Below are entries; print them exactly from the first line through the one containing "1080x810 pixels.".
[Provided data]
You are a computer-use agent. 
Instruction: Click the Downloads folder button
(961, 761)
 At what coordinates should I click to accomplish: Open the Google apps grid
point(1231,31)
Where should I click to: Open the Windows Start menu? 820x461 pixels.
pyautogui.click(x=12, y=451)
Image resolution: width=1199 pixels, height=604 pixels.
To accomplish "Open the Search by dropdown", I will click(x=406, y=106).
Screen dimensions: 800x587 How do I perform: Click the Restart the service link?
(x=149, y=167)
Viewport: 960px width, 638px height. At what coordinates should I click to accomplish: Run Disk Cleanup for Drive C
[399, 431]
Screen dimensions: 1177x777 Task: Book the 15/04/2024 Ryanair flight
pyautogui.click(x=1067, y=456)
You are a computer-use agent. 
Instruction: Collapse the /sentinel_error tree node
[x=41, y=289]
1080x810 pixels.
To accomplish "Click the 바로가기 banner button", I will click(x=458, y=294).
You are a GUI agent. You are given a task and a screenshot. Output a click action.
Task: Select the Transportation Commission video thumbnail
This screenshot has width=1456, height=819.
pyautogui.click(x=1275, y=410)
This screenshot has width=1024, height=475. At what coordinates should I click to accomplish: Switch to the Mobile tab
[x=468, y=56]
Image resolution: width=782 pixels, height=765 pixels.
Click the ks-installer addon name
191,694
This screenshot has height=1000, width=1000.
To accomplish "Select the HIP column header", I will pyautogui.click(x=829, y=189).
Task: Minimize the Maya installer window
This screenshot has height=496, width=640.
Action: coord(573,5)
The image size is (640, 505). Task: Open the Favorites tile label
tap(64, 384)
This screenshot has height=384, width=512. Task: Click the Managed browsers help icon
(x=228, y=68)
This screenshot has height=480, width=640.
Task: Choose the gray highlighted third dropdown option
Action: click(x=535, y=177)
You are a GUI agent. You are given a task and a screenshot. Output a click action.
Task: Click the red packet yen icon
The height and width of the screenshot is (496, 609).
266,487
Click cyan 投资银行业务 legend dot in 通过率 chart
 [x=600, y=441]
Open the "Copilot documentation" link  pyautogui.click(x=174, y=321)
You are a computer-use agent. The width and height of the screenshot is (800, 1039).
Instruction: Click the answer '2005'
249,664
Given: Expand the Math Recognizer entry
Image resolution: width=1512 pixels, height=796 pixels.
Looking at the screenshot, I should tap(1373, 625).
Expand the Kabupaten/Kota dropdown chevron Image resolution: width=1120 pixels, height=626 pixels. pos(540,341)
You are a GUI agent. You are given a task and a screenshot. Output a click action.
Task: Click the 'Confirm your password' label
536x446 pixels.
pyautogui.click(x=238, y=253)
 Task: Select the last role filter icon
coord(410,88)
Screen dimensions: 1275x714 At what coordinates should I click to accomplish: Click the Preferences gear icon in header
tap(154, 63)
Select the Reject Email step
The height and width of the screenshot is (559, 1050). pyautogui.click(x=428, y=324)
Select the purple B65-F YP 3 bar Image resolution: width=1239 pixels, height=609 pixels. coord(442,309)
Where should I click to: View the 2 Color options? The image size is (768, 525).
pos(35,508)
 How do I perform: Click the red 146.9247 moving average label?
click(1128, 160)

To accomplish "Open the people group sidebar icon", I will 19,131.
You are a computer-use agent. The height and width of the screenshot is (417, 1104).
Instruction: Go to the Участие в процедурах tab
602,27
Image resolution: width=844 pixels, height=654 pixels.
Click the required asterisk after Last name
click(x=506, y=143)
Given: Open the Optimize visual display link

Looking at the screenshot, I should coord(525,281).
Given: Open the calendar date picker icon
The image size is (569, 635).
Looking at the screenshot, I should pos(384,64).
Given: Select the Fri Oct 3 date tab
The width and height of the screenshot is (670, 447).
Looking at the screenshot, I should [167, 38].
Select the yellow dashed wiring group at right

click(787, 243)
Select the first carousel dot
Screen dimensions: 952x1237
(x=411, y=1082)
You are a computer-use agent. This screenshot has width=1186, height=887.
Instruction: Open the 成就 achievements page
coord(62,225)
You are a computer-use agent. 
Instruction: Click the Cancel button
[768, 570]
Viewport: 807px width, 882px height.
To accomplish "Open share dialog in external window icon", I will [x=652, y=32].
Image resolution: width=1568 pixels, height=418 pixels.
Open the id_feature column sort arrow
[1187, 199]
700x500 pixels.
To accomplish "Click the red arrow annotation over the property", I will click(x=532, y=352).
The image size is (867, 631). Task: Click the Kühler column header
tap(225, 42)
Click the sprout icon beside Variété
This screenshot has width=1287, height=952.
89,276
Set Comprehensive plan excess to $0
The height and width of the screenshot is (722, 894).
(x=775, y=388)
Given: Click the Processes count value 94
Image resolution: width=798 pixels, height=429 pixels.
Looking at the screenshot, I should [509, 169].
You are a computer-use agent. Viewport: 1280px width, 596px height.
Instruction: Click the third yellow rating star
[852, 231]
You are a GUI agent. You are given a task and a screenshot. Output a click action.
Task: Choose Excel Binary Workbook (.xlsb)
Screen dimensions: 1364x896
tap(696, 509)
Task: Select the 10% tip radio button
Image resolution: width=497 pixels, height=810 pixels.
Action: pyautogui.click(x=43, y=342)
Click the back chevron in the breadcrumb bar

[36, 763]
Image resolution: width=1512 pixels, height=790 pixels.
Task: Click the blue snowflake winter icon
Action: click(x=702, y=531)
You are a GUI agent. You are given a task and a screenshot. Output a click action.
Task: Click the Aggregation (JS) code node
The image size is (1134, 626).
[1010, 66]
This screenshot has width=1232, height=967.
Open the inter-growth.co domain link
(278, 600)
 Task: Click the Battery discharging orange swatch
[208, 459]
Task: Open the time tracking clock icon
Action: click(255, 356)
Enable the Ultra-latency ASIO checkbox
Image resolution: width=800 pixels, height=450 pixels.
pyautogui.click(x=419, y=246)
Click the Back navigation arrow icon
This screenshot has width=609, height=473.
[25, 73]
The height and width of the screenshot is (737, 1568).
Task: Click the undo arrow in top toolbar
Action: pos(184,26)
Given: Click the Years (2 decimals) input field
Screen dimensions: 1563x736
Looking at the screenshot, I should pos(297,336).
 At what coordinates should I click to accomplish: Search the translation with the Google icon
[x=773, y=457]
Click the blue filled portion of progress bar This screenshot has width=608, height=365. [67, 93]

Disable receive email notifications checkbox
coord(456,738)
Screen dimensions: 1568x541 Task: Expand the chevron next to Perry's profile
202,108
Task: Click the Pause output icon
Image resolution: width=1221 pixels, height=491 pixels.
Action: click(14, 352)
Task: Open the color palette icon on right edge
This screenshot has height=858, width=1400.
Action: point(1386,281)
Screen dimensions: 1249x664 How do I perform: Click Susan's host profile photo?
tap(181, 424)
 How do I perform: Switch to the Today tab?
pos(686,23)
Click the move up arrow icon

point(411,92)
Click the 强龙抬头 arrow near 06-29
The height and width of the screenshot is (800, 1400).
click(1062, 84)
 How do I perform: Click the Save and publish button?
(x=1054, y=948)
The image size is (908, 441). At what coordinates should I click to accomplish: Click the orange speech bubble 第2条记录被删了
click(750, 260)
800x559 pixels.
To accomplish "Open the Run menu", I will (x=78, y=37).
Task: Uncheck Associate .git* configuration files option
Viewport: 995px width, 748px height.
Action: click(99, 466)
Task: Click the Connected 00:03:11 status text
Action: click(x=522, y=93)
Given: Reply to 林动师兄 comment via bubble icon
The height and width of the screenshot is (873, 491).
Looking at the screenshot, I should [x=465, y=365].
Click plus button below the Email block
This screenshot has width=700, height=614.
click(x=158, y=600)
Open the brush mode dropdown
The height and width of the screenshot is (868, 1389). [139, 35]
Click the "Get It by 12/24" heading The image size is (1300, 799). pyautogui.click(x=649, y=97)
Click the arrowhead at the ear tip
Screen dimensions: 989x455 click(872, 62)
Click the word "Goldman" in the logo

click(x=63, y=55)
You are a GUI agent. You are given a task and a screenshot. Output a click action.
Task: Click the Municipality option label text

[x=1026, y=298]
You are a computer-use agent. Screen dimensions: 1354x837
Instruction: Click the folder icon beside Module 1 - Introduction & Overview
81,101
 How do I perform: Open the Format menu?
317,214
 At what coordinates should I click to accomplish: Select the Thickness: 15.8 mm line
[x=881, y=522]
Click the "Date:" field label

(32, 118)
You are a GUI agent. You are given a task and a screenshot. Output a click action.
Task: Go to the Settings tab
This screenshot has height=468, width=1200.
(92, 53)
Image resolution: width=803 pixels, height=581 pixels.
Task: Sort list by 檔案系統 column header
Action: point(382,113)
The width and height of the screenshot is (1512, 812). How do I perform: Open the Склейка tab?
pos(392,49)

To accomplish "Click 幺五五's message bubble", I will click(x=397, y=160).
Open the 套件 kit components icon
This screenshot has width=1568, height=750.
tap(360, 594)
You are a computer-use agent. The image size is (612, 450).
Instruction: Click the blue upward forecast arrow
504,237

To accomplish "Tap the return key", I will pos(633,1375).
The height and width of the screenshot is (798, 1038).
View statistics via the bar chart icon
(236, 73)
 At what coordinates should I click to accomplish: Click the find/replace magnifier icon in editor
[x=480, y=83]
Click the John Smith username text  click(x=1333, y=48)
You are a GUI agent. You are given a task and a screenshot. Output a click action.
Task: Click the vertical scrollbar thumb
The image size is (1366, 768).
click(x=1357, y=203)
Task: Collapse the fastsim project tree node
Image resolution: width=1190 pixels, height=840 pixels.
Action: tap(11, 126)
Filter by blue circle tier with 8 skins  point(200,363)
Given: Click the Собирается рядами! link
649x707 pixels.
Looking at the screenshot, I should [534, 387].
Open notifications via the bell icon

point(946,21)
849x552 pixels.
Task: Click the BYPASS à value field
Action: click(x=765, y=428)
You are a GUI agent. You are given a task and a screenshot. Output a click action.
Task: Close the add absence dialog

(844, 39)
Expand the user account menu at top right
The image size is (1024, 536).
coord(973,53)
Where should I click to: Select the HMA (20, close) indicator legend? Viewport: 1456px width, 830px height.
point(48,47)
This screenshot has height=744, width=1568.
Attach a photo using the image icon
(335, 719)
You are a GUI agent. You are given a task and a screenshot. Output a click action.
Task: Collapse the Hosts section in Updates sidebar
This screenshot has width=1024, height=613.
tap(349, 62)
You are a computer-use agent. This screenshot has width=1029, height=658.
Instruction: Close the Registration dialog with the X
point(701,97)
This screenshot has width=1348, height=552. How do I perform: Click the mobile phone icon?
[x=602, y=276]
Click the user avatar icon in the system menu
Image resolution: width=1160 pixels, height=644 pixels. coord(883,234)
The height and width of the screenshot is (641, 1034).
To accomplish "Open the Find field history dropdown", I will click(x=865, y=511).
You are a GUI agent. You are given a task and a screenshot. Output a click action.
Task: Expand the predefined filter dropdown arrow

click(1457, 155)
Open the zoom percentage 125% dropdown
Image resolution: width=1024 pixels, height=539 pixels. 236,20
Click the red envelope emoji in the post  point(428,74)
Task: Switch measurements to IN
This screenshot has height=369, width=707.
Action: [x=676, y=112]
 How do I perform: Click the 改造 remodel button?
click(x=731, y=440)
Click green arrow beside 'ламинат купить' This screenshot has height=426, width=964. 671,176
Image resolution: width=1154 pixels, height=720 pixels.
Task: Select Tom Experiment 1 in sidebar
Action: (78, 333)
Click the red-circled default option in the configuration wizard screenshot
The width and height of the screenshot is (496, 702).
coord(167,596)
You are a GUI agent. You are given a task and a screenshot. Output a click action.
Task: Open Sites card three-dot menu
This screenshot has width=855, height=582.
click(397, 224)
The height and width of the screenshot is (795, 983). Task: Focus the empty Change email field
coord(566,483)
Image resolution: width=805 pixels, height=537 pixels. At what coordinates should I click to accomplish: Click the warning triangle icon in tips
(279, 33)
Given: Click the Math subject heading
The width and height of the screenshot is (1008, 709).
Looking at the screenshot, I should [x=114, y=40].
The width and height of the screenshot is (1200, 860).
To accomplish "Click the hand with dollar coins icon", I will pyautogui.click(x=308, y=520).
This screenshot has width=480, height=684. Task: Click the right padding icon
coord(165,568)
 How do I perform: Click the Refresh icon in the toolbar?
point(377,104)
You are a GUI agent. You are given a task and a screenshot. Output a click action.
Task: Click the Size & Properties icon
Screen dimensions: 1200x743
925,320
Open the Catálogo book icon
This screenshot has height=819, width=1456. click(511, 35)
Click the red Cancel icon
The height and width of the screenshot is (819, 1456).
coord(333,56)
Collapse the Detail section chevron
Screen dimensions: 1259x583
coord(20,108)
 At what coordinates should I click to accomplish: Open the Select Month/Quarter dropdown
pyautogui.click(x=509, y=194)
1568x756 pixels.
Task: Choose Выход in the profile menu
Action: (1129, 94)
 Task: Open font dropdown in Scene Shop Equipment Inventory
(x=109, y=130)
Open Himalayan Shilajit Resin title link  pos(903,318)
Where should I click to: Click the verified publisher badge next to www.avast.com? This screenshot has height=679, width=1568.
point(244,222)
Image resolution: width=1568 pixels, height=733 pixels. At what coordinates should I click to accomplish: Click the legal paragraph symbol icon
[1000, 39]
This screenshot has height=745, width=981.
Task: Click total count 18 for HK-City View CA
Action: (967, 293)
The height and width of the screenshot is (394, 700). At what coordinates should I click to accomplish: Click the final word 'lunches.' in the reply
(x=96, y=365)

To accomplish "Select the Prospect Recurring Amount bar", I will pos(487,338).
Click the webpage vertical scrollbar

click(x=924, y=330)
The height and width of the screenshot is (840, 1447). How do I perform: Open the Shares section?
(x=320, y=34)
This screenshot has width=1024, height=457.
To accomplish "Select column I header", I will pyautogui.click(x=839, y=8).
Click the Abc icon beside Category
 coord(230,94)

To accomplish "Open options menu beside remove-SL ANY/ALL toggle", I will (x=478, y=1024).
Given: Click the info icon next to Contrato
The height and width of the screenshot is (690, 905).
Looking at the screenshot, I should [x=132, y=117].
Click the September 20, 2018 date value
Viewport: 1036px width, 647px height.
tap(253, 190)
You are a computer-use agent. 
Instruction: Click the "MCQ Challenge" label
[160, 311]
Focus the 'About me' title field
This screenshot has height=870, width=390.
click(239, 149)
[/Provided data]
Response to this task =>
You are a computer-use agent. 
Instruction: Click the Downloads folder button
(961, 761)
 At what coordinates should I click to accomplish: Open the Google apps grid
point(1231,31)
Where should I click to: Open the Windows Start menu? 820x461 pixels.
pyautogui.click(x=12, y=451)
Image resolution: width=1199 pixels, height=604 pixels.
To accomplish "Open the Search by dropdown", I will click(x=406, y=106).
Screen dimensions: 800x587 How do I perform: Click the Restart the service link?
(x=149, y=167)
Viewport: 960px width, 638px height. At what coordinates should I click to accomplish: Run Disk Cleanup for Drive C
[399, 431]
Screen dimensions: 1177x777 Task: Book the 15/04/2024 Ryanair flight
pyautogui.click(x=1067, y=456)
You are a computer-use agent. 
Instruction: Collapse the /sentinel_error tree node
[x=41, y=289]
1080x810 pixels.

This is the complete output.